**MATERIAL SUPPLIED:**
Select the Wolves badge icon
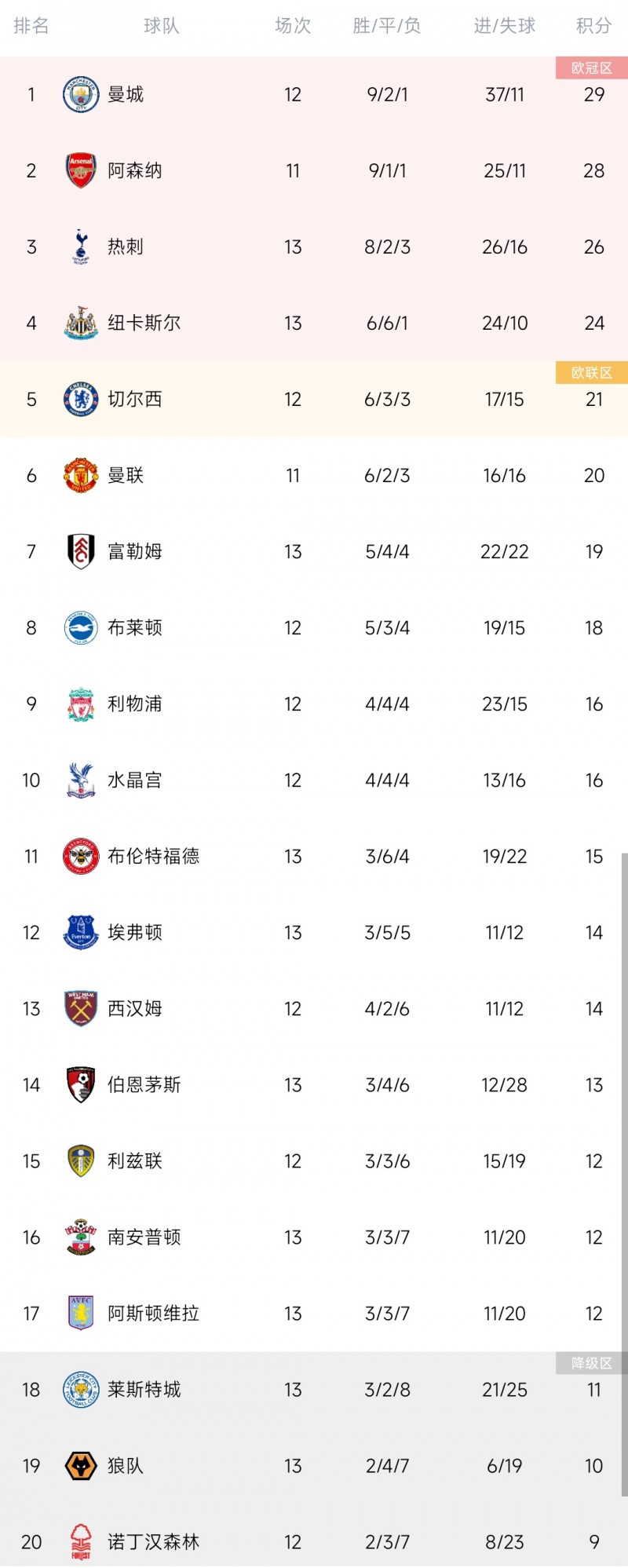[81, 1465]
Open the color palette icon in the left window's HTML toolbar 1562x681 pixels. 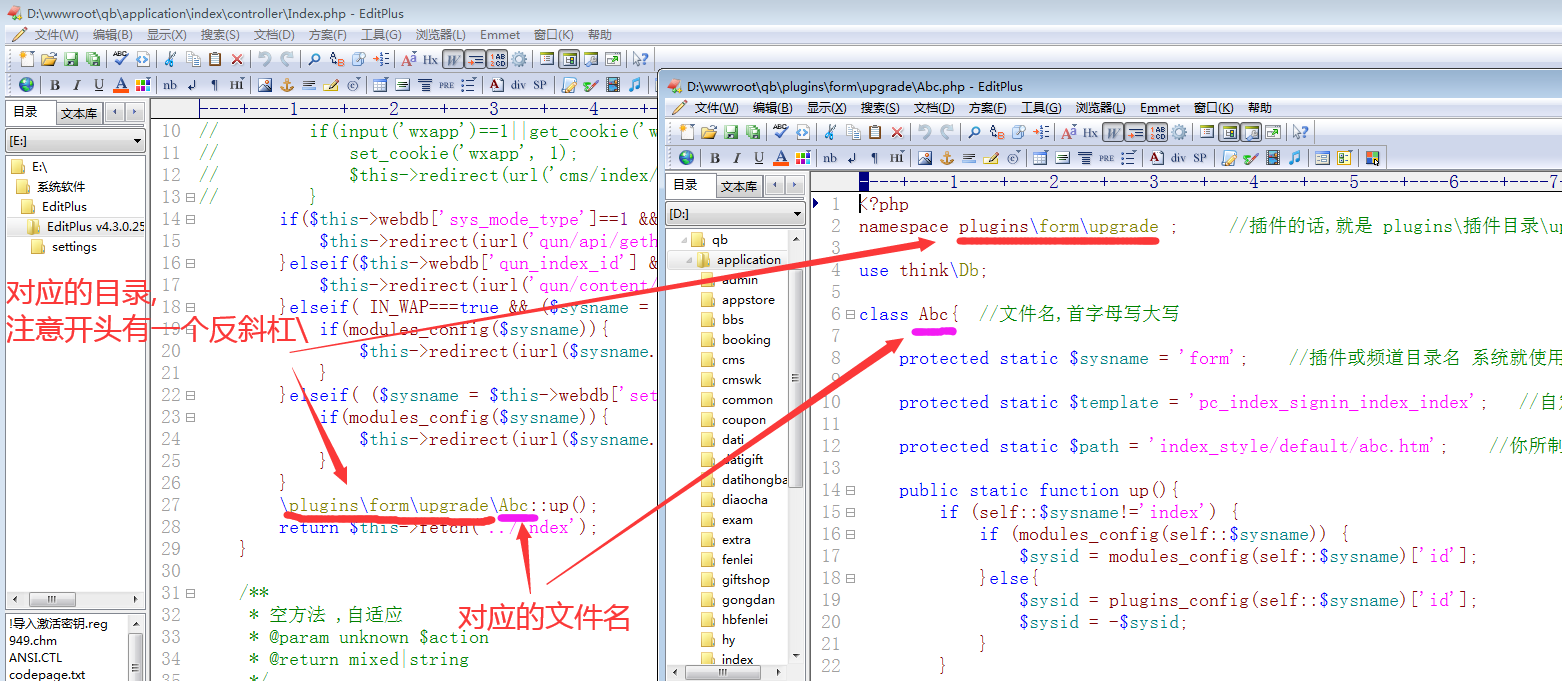click(142, 85)
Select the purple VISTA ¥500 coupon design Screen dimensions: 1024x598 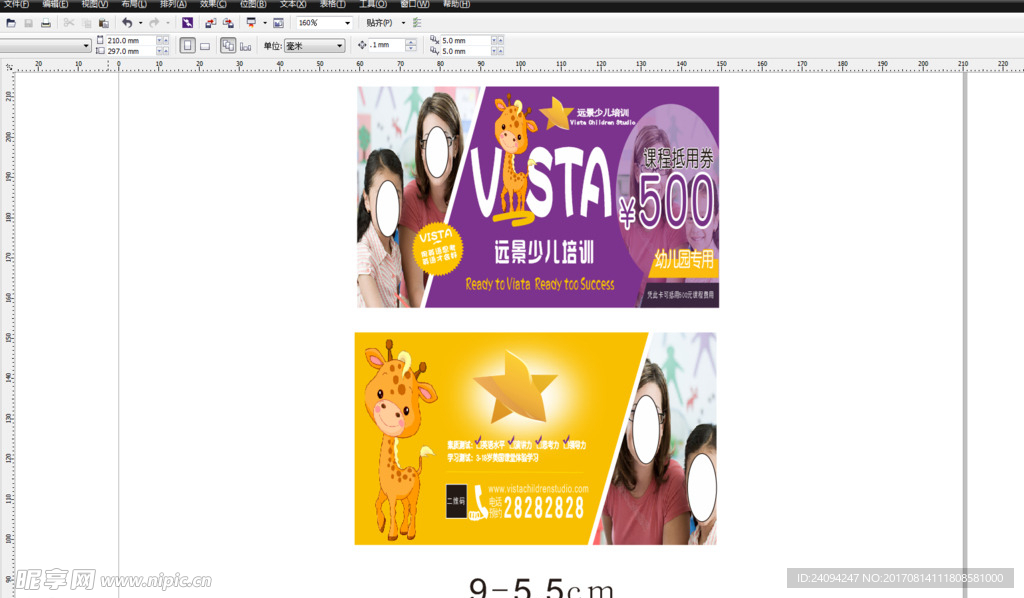coord(538,197)
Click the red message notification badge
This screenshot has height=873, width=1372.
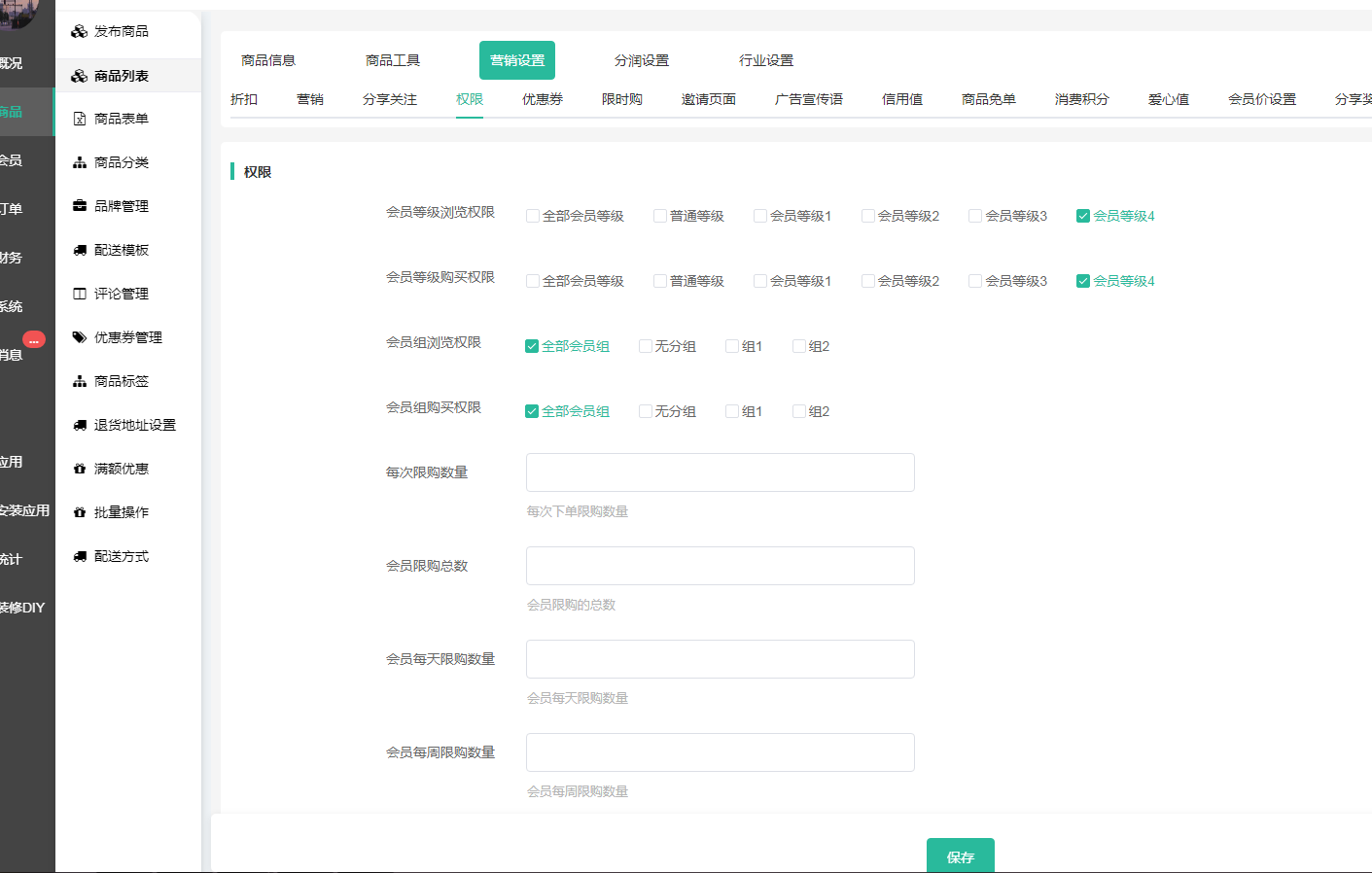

**DIRECTIONS:** Find the line with "Click the red message notification badge" in the listing above, then write it out along with every later line through the last one, exactly, omitting pictures.

**OUTPUT BELOW:**
Click the red message notification badge
This screenshot has height=873, width=1372.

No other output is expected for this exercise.